Mon rapport de juillet 2025 formule dix recommandations précises pour réformer l’AME et en assurer la soutenabilité. Il préconise de recentrer les conditions d’éligibilité afin de réserver le dispositif à ceux qui en remplissent strictement les critères, et de revenir sur l’élargissement des ayants droit décidé en 2019 en les limitant aux seuls enfants mineurs. Il recommande d’exclure les personnes représentant un risque pour l’ordre public ayant fait l’objet d’un retrait ou d’un refus de titre de séjour pour ce motif. Le panier de soins devrait également être aligné sur le modèle allemand, plus restrictif, en excluant les programmes de soins chroniques sauf urgence vitale et en soumettant certains actes programmés, comme la rééducation ou la psychothérapie, à autorisation préalable. Ce type de filtre éviterait des dépenses non prioritaires. Le rapport insiste toutefois sur la nécessité de maintenir les soins de prévention, indispensables pour éviter des pathologies plus graves et plus coûteuses.

À cela s’ajoute une difficulté budgétaire récurrente : la dette de l’État vis-à-vis de l’Assurance-maladie. En 2024, l’État n’a pas inscrit dans le budget une enveloppe suffisante, créant une dette de 185 millions envers la CNAM. Ce n’est pas la première fois. Depuis plusieurs années, l’AME est systématiquement sous-budgétée, ce qui fragilise la sincérité des comptes publics. L’Assurance-maladie, déjà en déficit, se retrouve contrainte d’avancer des sommes qu’elle ne devrait pas supporter. L’État n’a jamais réglé ses dettes passées envers l’Assurance maladie, ce qui creuse la dette de la sécurité sociale et fragilise le système social de tous les Français. Une telle pratique est non seulement contraire à la transparence budgétaire, mais elle alimente la défiance des citoyens. Beaucoup ne comprennent pas pourquoi l’État tolère ces « dettes cachées » au moment même où il demande des efforts à l’ensemble des assurés sociaux. Il est urgent d’imposer une budgétisation sincère de l’AME, correspondant à la réalité des dépenses constatées, et non à une estimation volontairement minorée.

[Le matériel]

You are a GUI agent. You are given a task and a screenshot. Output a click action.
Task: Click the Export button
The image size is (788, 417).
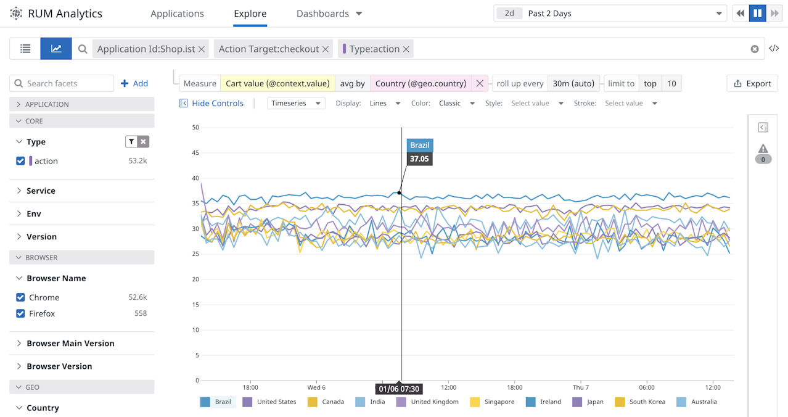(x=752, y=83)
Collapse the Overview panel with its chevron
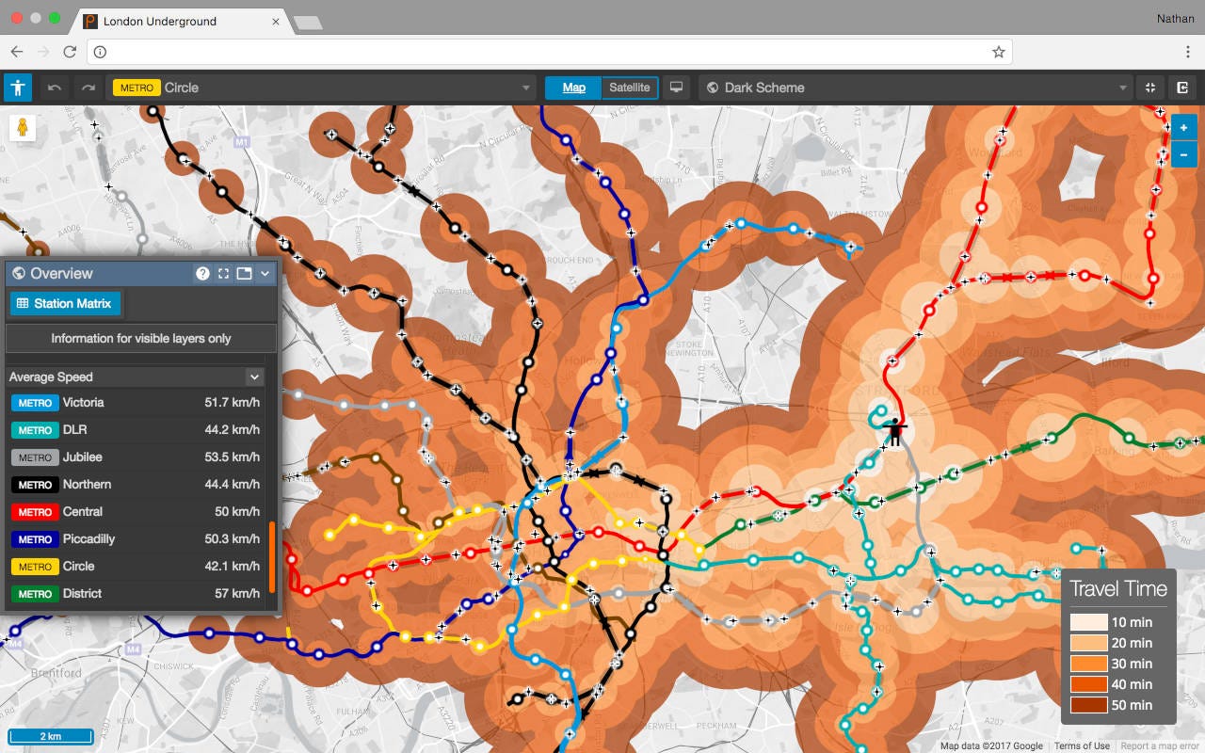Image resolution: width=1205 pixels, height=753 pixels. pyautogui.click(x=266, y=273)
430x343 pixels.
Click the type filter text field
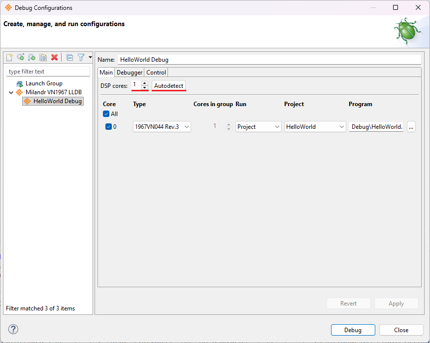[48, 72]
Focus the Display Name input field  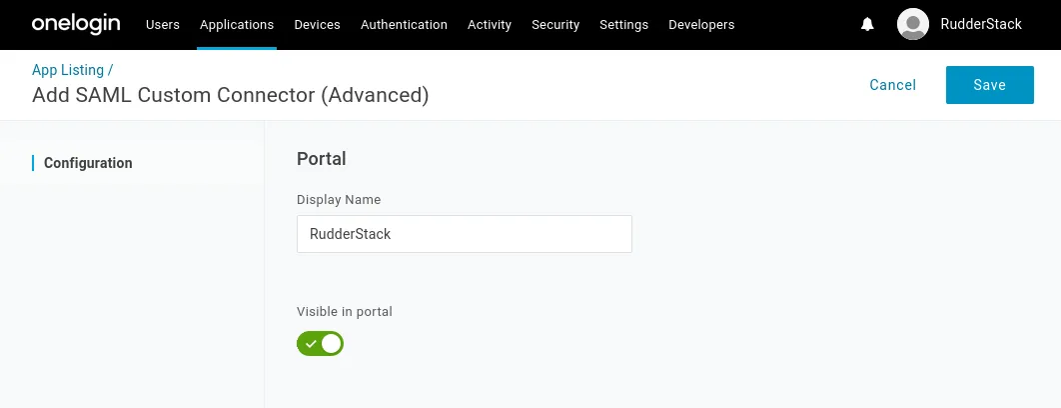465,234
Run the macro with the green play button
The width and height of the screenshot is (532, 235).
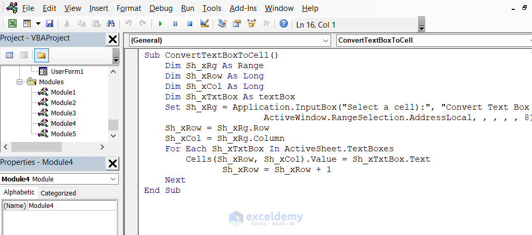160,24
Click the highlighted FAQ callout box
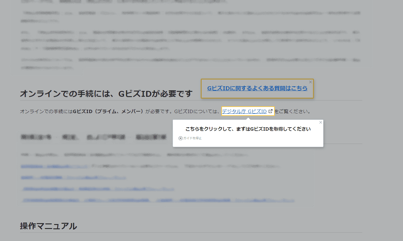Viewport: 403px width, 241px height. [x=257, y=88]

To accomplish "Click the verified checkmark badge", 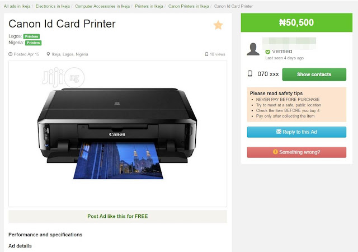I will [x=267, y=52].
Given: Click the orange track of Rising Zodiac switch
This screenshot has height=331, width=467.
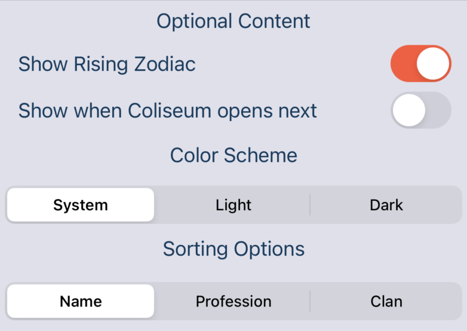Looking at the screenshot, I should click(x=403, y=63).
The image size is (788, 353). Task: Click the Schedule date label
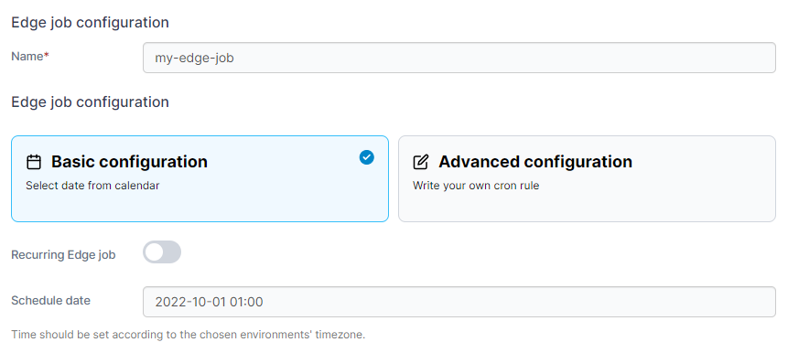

[Consigne 1] D'après le texte sur l'AME, quelle dette l'État a-t-il créée envers la CNAM en 2024 ?
[Consigne 2] Écrivez la suite du texte sur l'AME, juste après sa dernière phrase.
Le matériel n'est pas utile ici.

[Réponse 1] Une dette de 185 millions.

[Réponse 2]
Deux axes complémentaires méritent d’être soulignés. D’abord la fraude et les contrôles : il faut renforcer les vérifications non seulement à l’entrée mais aussi en cours de droits, grâce au croisement systématique des fichiers. Ensuite la transparence : l’État doit publier chaque année des données détaillées sur l’AME, par type de soins et par territoire, pour permettre un pilotage réel et objectif. Ces mesures donneraient enfin aux citoyens et aux parlementaires une vision claire et fiable de ce que coûte réellement le dispositif.

Ces mesures visent à contenir la dépense publique tout en préservant la protection de la santé. Loin de supprimer l’AME, il s’agit de la rendre soutenable et acceptable par tous. La santé doit rester un droit, mais cela n’exonère pas l’État de son obligation de maîtriser les dépenses.

Au-delà de l’aspect technique, la question de l’AME est politique. Les gouvernements successifs ont promis une réforme sans jamais aller au bout. Cette inconstance fragilise la confiance des citoyens dans la capacité de l’État à tenir ses engagements. Elle nourrit un sentiment d’injustice : comment demander des efforts à nos concitoyens alors que certaines dépenses paraissent illimitées ? La maîtrise de l’AME n’est pas une remise en cause de la solidarité, mais sa condition de survie. Si rien n’est fait, la hausse continue du coût de l’AME alimentera les tensions et renforcera la défiance. La réforme que je propose n’est pas une option idéologique : c’est une exigence de justice et de responsabilité vis-à-vis des Français. 


1. « L’aide médicale d’État, une réforme nécessaire », rapport d’information n° 841, 9 juillet 2025, 94 p.